Ellis Island is the keeper of a million stories. Year after year, immigrants passed through its Great Hall. Their origins were varied, but their reasons for coming were similar: All sought a life of freedom and opportunity that the new land promised.

On a Saturday night in May 2001, the Island again brought together thousands of people of different backgrounds, but this time to celebrate the fulfillment of success, rather than the hope of it. The National Ethnic Coalition of Organi-zations (NECO) held the 15th annual Ellis Island Medals of Honor Ceremony to pay tribute to the ancestry groups that make up the American landscape. The 138 medal recipients were recognized as distinguished Americans who have made significant contributions to our nation's heritage.

The challenge: Join up cultural diversity and Americana and create an entertaining event that plays host to thousands. "Events like this take a lot of coordination, productive meetings, and detailed scheduling," says Patricia Ahaesy, president of New York City-based P&V Enterprises, which produced and managed the event. "Any meeting is detail oriented, but this is very complex."

More than coordination, though, was the challenge to create an environment that reflected the journey of immigrants, from arrival to establishment.
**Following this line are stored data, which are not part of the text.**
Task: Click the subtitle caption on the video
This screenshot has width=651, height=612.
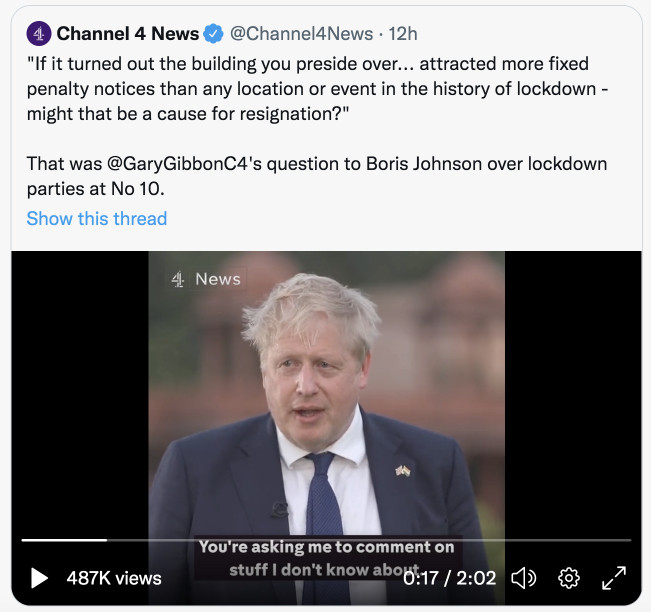Action: 326,558
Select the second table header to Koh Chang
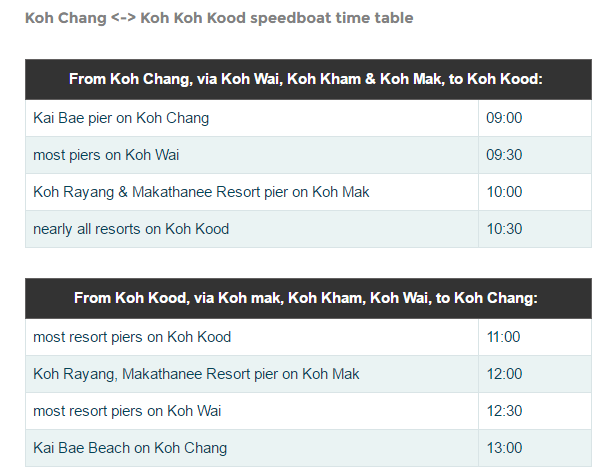Viewport: 611px width, 474px height. click(x=308, y=299)
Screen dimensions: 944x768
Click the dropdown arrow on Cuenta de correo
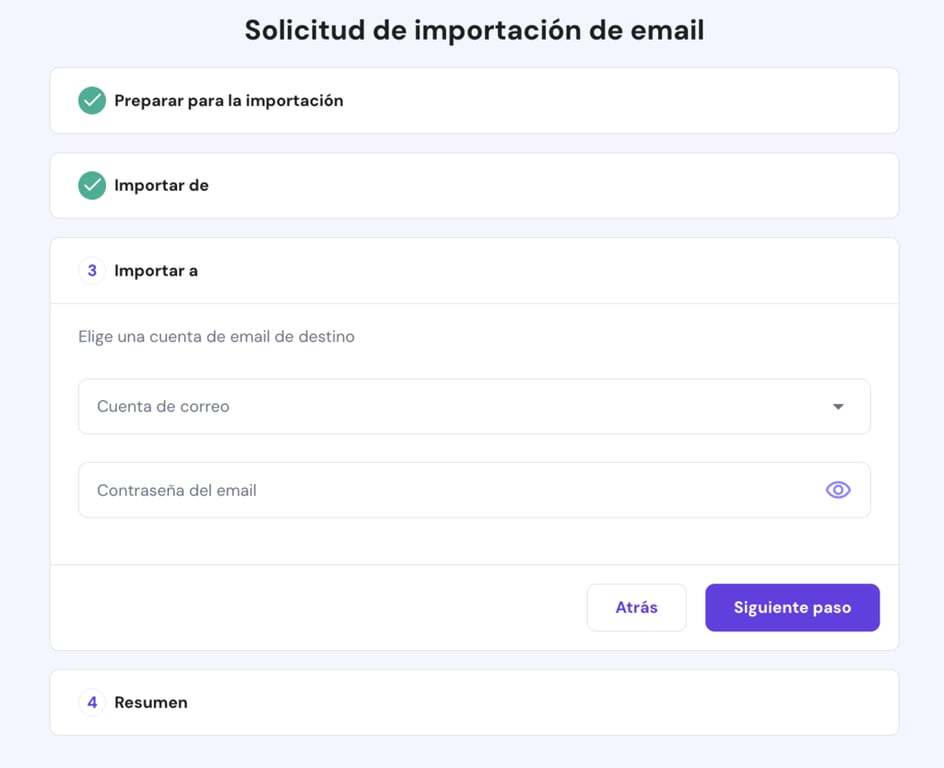point(837,406)
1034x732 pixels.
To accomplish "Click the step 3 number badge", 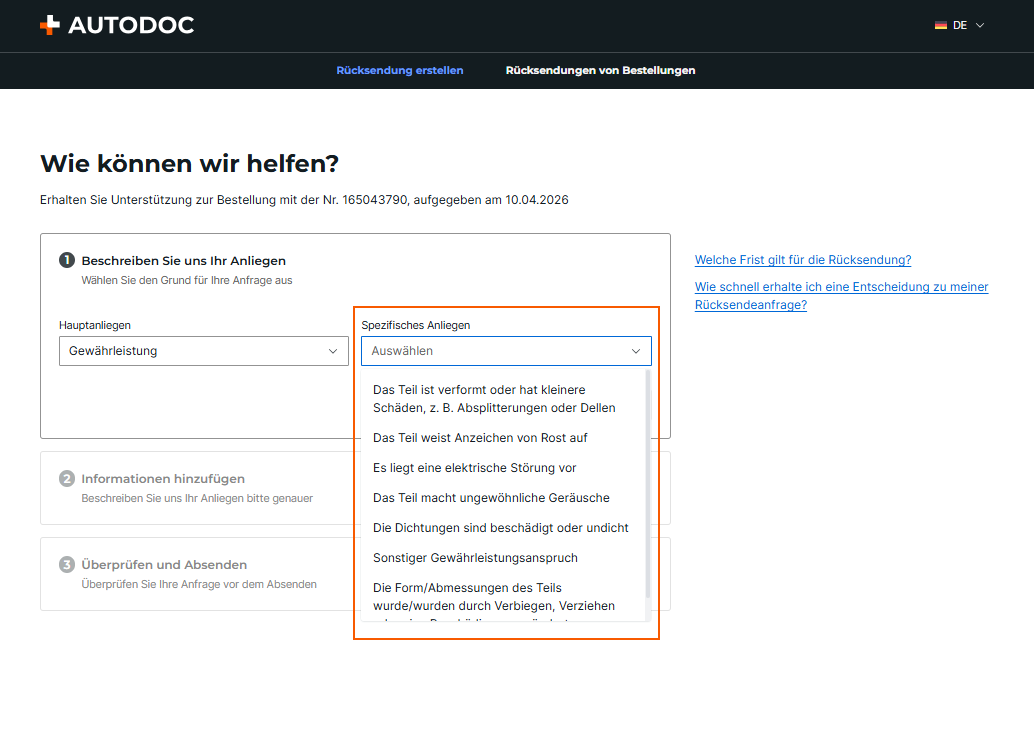I will (x=67, y=564).
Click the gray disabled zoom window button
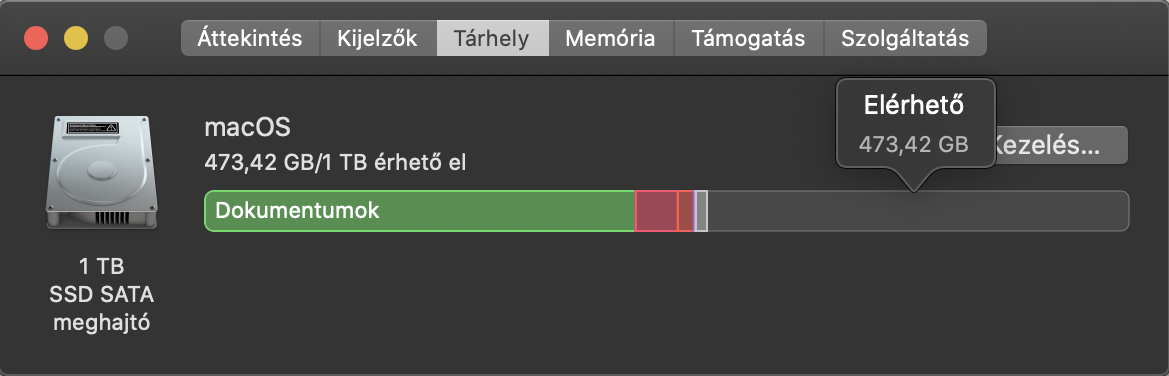 116,38
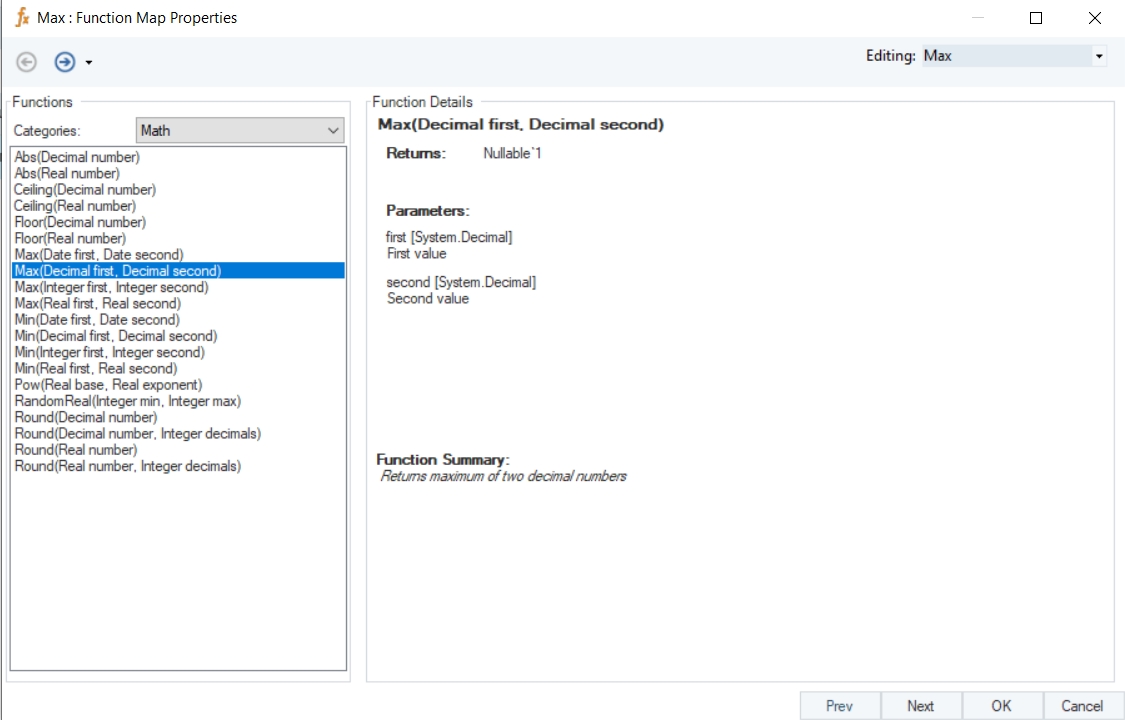This screenshot has height=720, width=1125.
Task: Confirm with the OK button
Action: coord(1001,706)
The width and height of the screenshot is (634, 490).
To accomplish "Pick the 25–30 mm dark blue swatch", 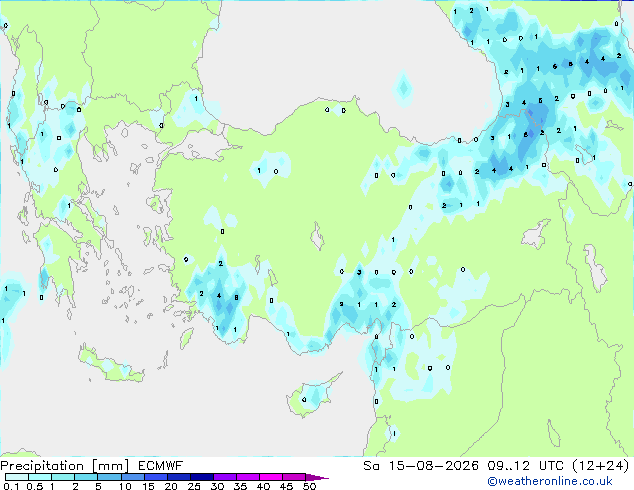I will (201, 477).
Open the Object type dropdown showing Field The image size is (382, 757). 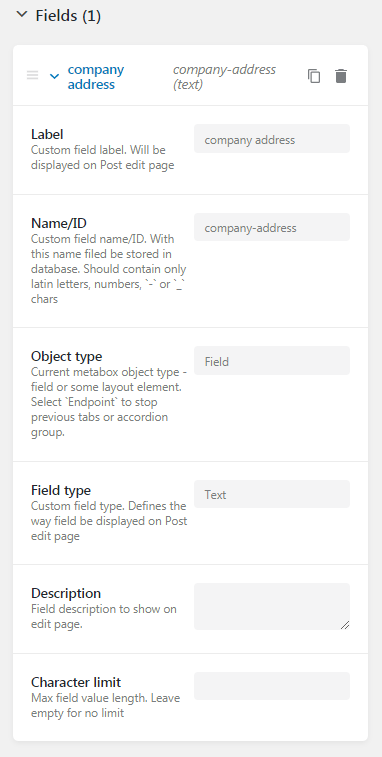(x=272, y=360)
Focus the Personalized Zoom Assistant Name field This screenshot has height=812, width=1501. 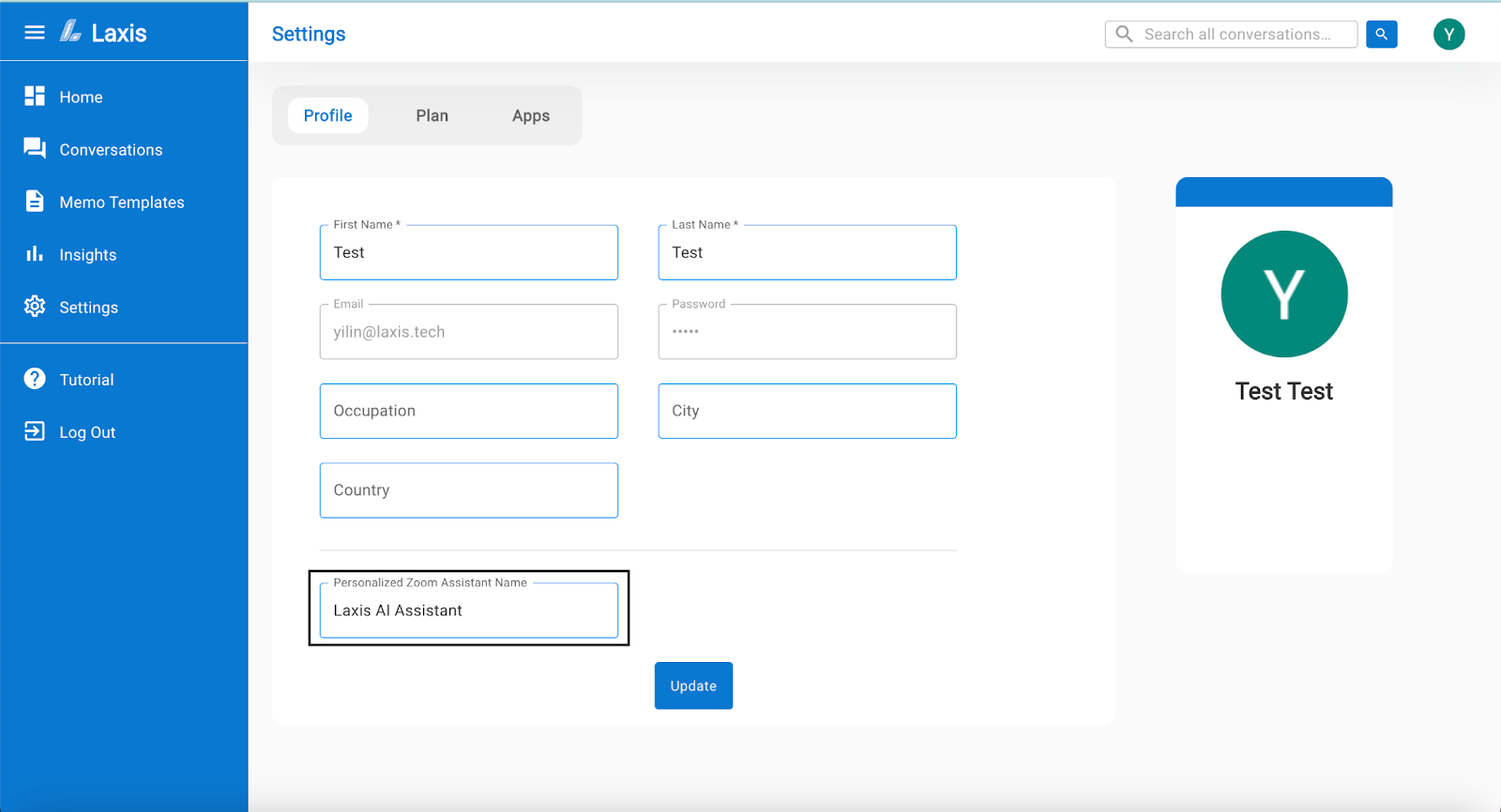(x=469, y=610)
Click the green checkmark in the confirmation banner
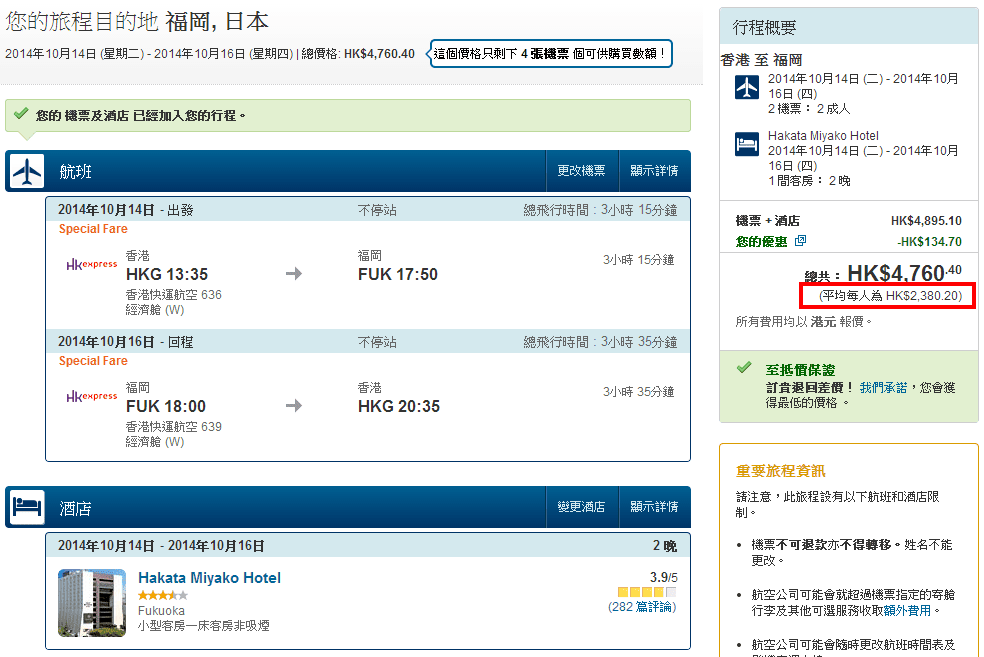 [21, 115]
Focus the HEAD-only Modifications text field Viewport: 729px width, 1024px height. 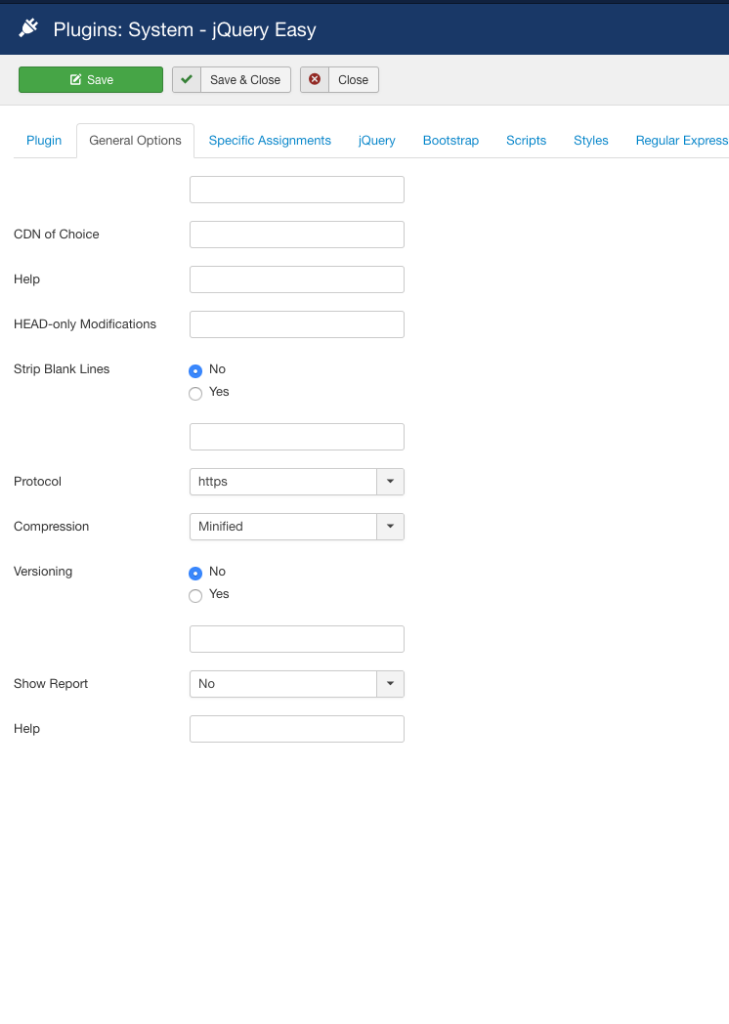(x=297, y=325)
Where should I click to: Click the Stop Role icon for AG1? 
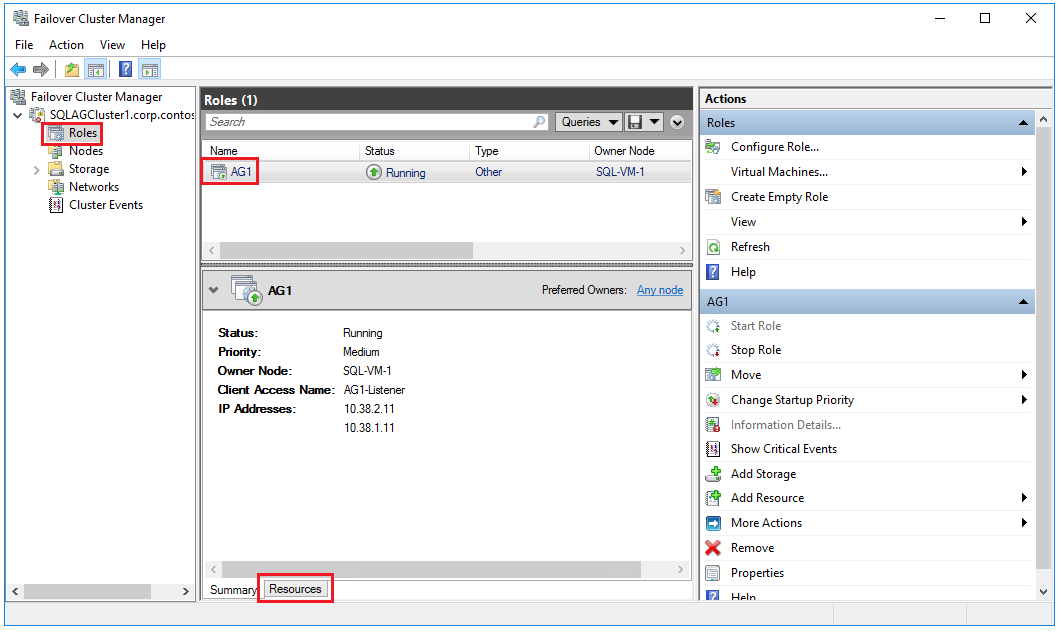(714, 350)
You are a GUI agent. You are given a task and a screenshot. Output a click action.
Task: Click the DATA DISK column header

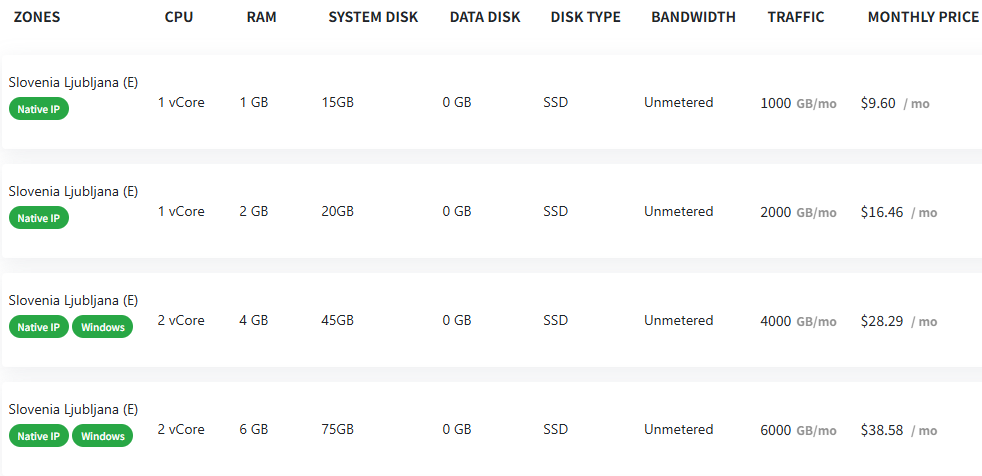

Not merely a flagwaving affair, the event needed to portray the people who shaped—and continue to shape—the nation.

"This event is about patriotism and the realization of the American dream," Ahaesy says. "People tell so many wonderful stories about coming to the U.S. The atmosphere tried to reflect that." Transportation, decorations, entertainment, and location all contributed to the experience.

Events that are experiential don't need to be "twisted." They don't need to feel cutting edge. But they do need to make attendees feel. Gathering at Manhattan's Battery Park, Ahaesy's guests were treated to ethnic entertainment mixed with American fanfare. Children performed native dances and bands played a medley of tunes—including rousing numbers such as "76 Trombones" and "Anchors Aweigh"—while people lined up for the ferry. Making their way past the Statue of Liberty, tuxedoed sons and daughters of immigrants felt themselves traversing the same harbor that welcomed their ancestors to American soil.

Guests made their way to a huge tent. Inside, red, white, and blue banners draped the sides, and ushers donned the tri-colors. From the ceiling hung flags from the more than 40 nations represented at the event.

The ceremony included an interfaith blessing, musical stylings of the 82nd Airborne's military band out of Fort Bragg, North Carolina, and a selection of notable speakers who reflected on their ancestors' arrival to the new land. Opera soprano Renée Fleming, author Mary Higgins Clark, and Baseball Hall of Famer Yogi Berra count themselves among the lucky descendants.

Eric Bembenek, a police officer for the NYPD who worked the event, got a thrill he didn't expect when checking in for work that day in May. While walking alongside the American Immigrant Wall of Honor, he spotted his family's name. "Bembenek's a Polish name, and not very common. I didn't know I'd find it here." His forefathers, like so many others', entered into this country by way of Ellis Island.

"The first time we did this, eight years ago, there were 500 in attendance," says Ahaesy. "This year's total was around 1,400." All communication was backed up with exhaustive documentation so all 17 of her on-site employees—and the many other people who worked the event—were on the same page.

Glancing around the room through which 40 percent of Americans' ancestors passed, Ahaesy has a look of satisfaction on her face. Immigrants' descendants are converging upon the Great Hall to wine and dine in a tribute to the sacrifices and determination of their ancestors.

"It's great to see people enjoying something you planned—even applauding during the ceremony or giving a standing ovation at certain parts of the event." Her client, NECO, gave their seal of approval, too. But, as any experienced planner realizes, Ahaesy says, "You know inside if it's been a success."